Records to use:
--------

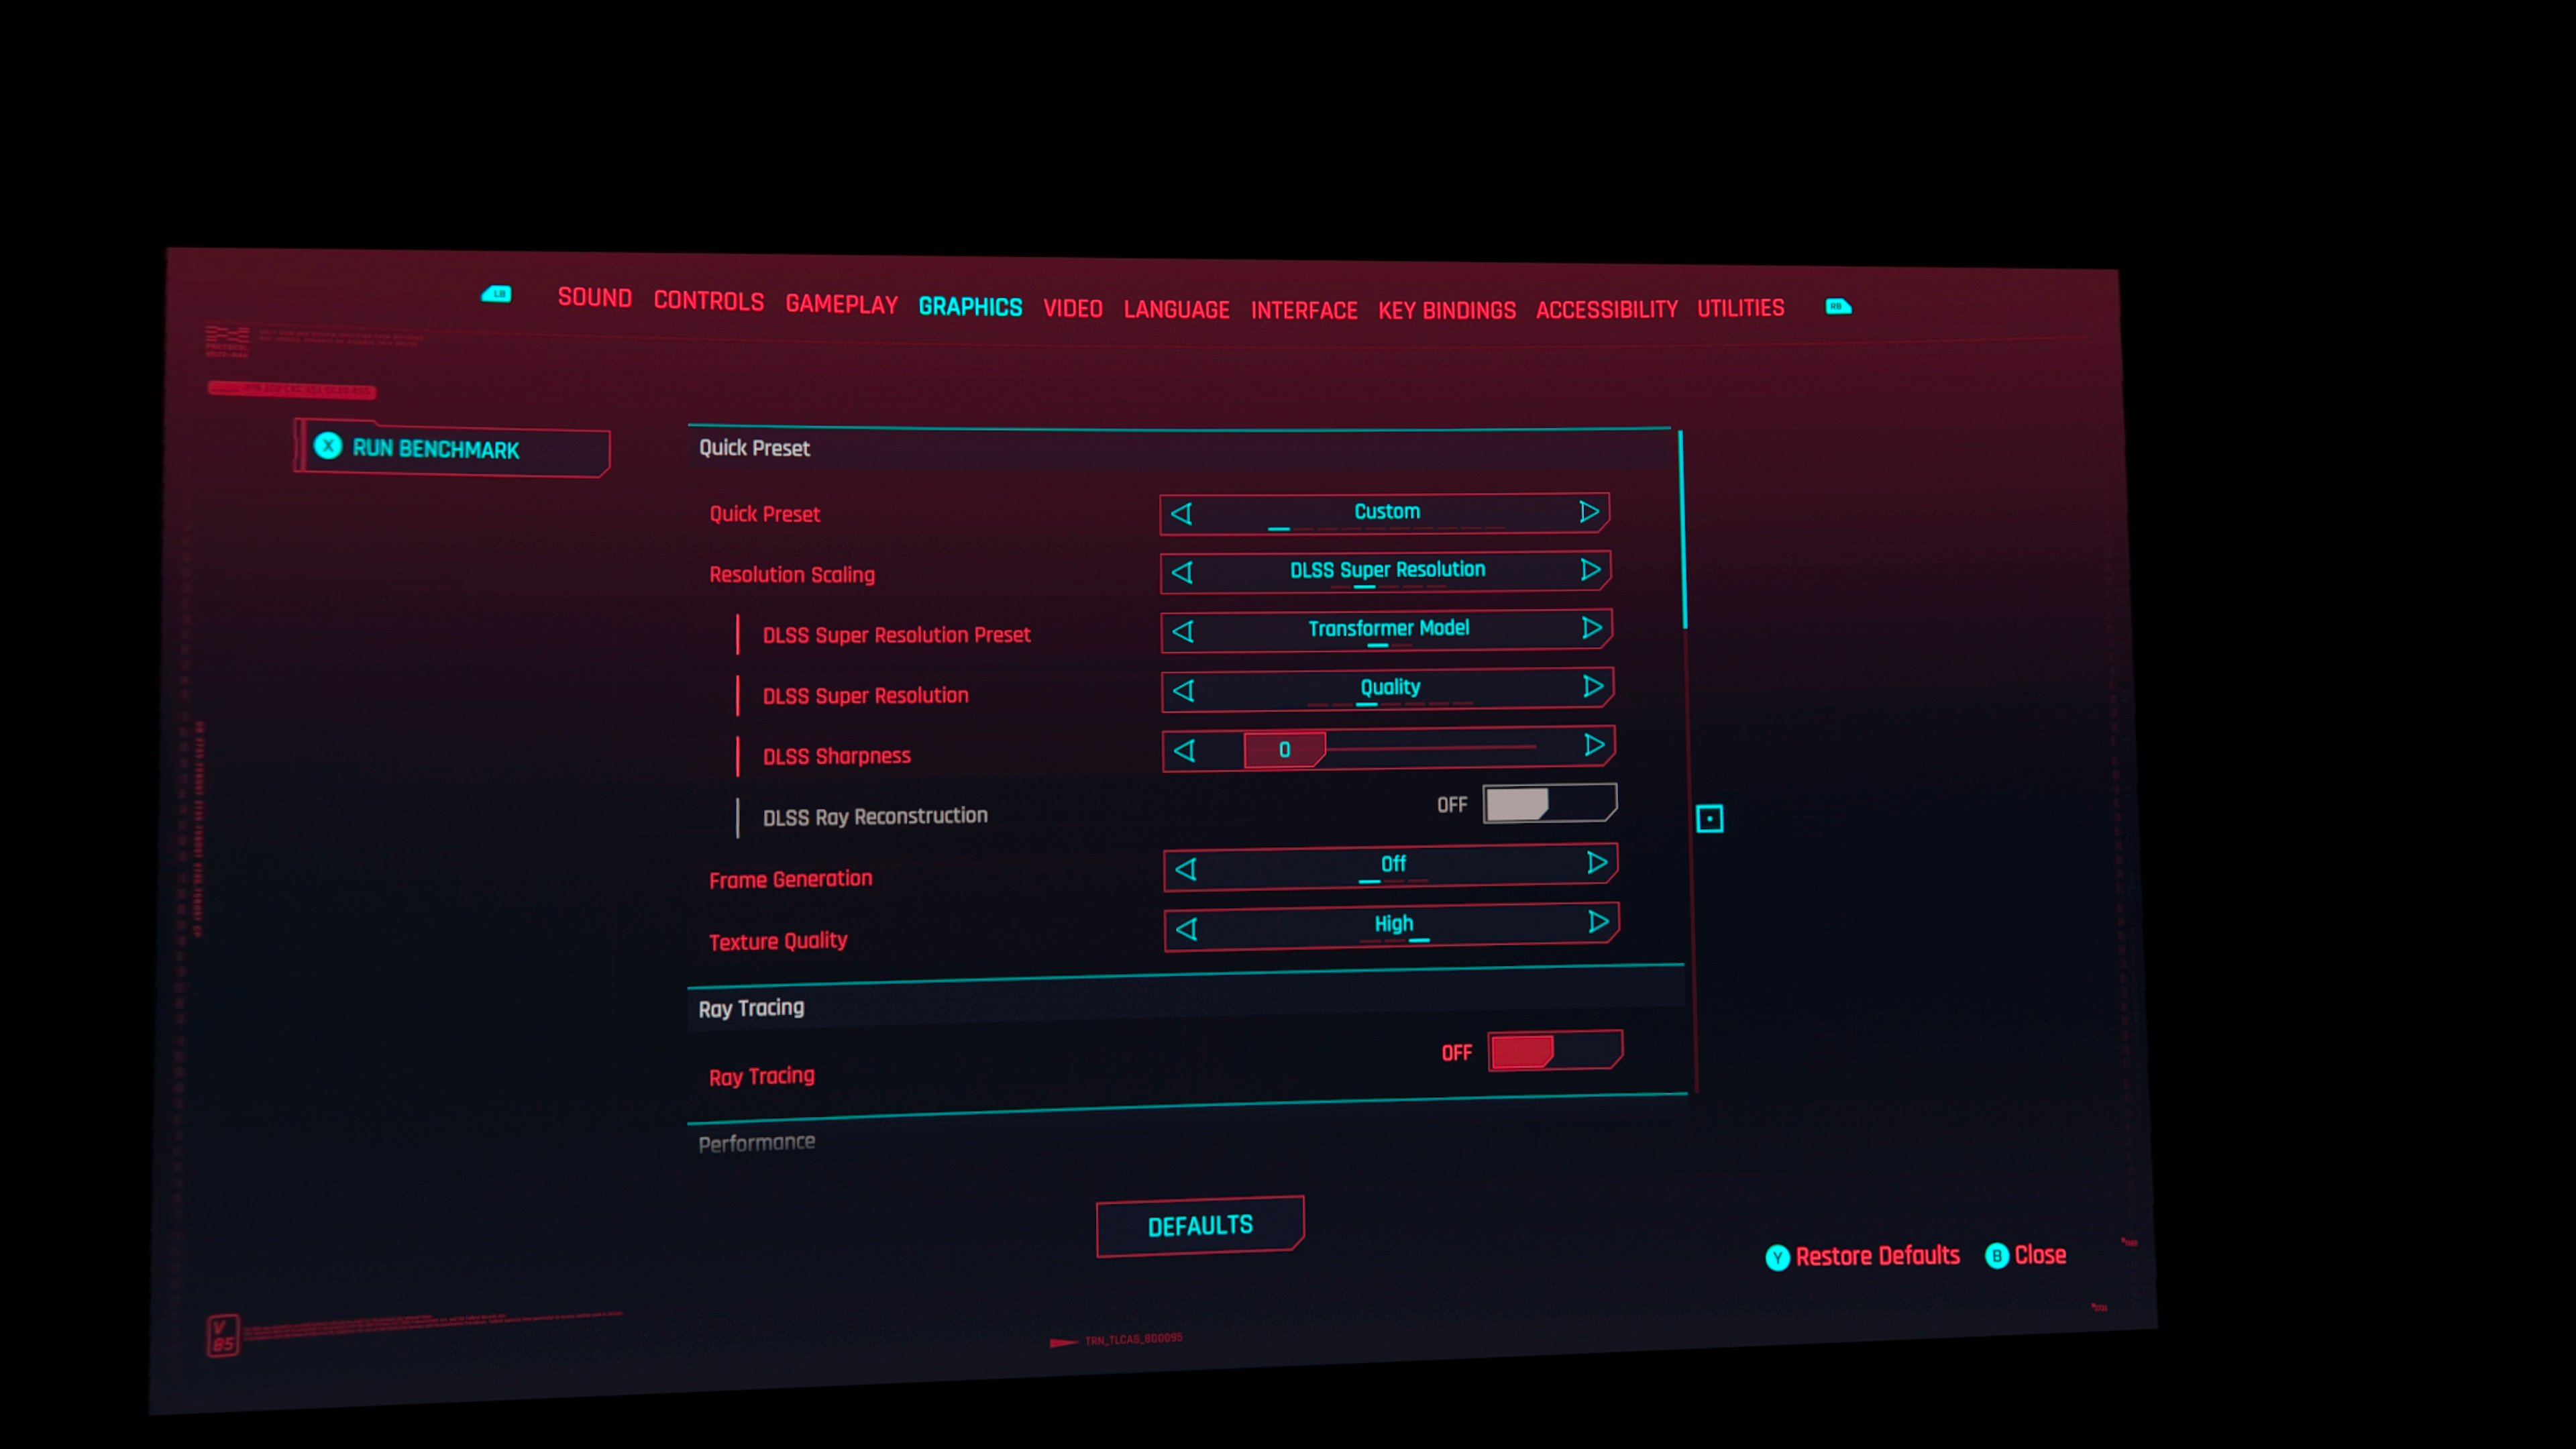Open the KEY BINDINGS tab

--------

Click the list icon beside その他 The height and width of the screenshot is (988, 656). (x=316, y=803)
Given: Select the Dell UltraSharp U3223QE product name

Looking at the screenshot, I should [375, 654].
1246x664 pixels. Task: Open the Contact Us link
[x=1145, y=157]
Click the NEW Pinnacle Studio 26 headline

--------

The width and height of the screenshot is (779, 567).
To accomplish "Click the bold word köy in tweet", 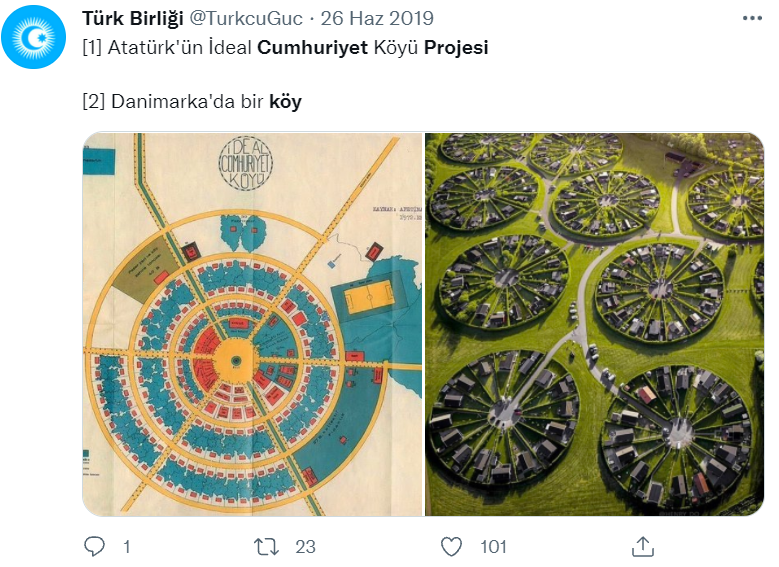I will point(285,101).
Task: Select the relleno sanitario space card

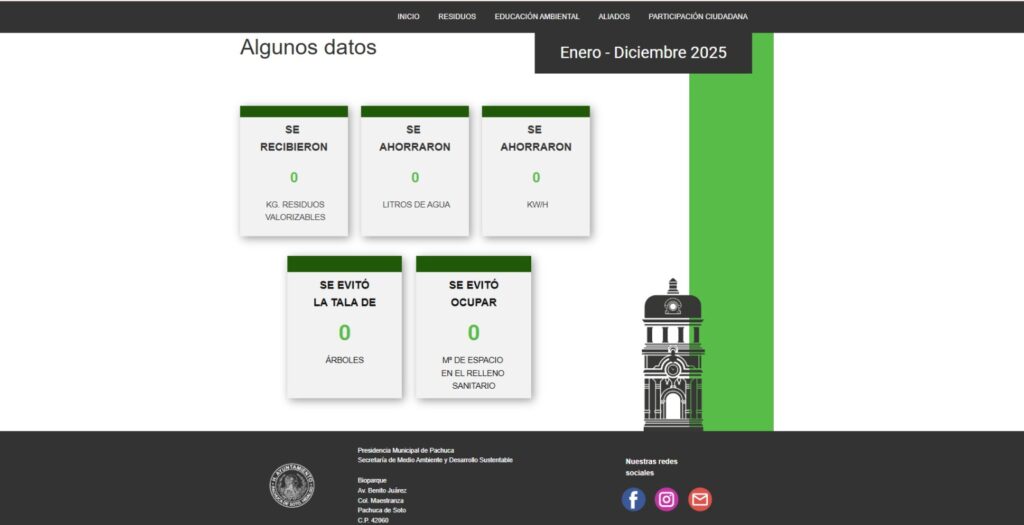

--------

Exercise: Take exactly the lines from the one containing "1246x664 pixels. Task: Open" through the one containing "Click the NEW Pinnacle Studio 26 headline" in the data above, and output them with nothing added.

Answer area:
1246x664 pixels. Task: Open the Contact Us link
[x=1145, y=157]
Click the NEW Pinnacle Studio 26 headline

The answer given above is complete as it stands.